[[ Data extract, beginning ]]
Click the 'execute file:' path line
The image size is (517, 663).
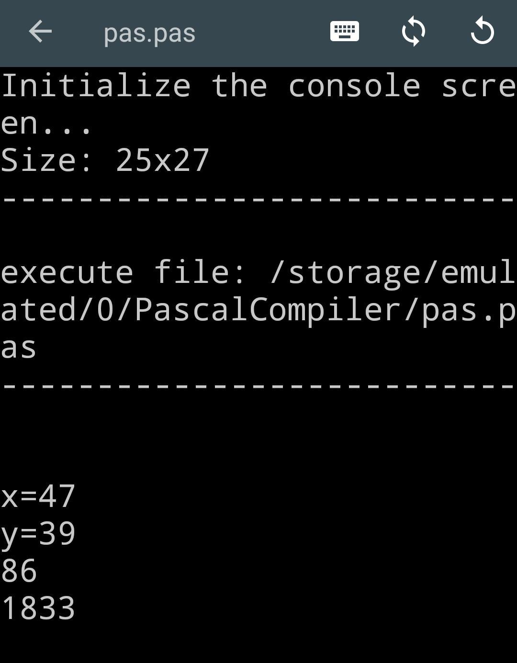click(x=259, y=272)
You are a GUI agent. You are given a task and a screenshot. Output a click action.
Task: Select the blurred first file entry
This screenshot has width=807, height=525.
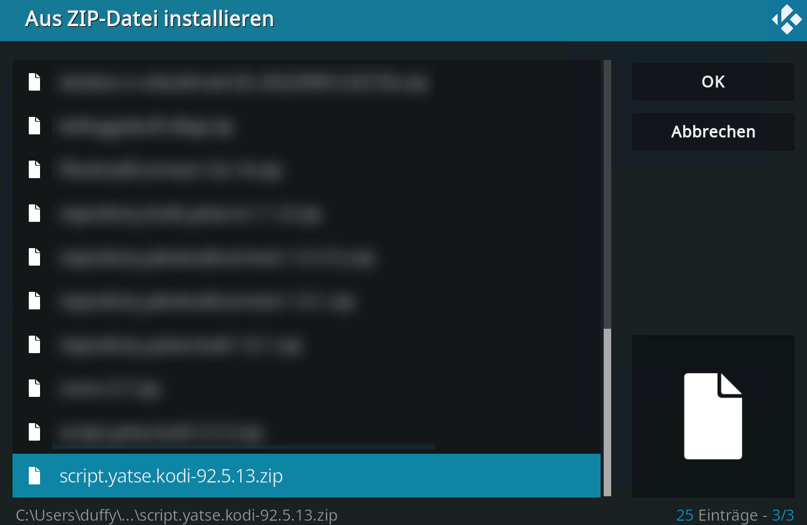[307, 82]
[[ Data extract, end ]]
[[ Data extract, beginning ]]
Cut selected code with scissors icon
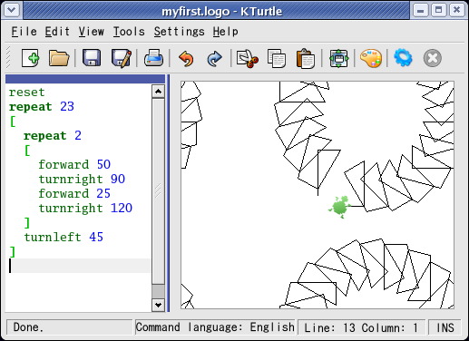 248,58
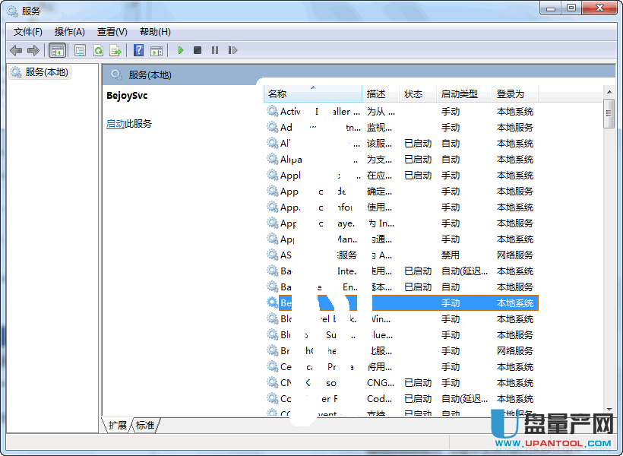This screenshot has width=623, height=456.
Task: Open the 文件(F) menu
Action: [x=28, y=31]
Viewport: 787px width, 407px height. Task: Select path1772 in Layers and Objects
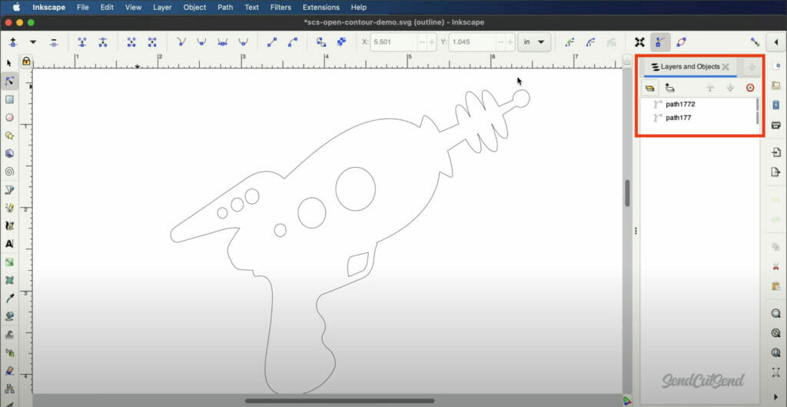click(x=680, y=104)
[[ Data extract, end ]]
[[ Data extract, beginning ]]
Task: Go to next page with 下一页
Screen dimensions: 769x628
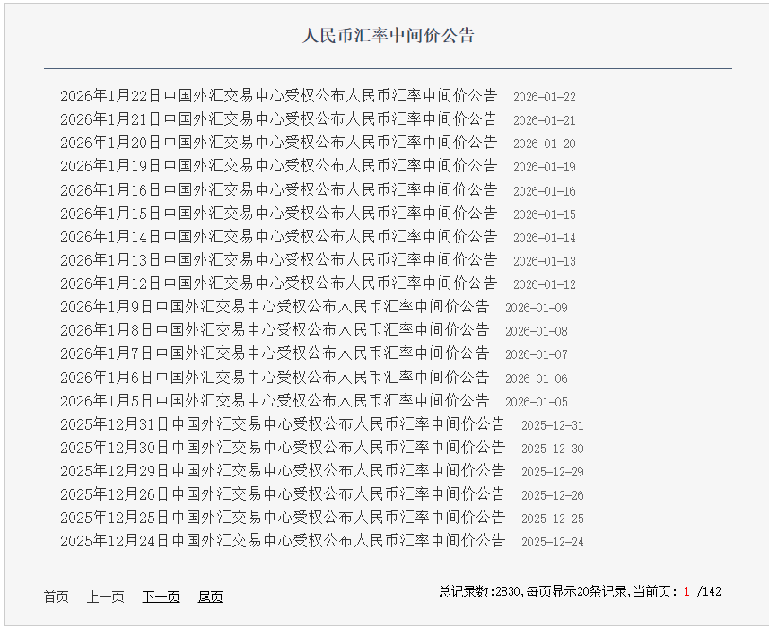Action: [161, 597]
[[ Data extract, end ]]
• Directions: Take from the listing above each line that contains the string "file".

• Answer to this exercise:
Click the 'execute file:' path line
Task: Select the blurred first file entry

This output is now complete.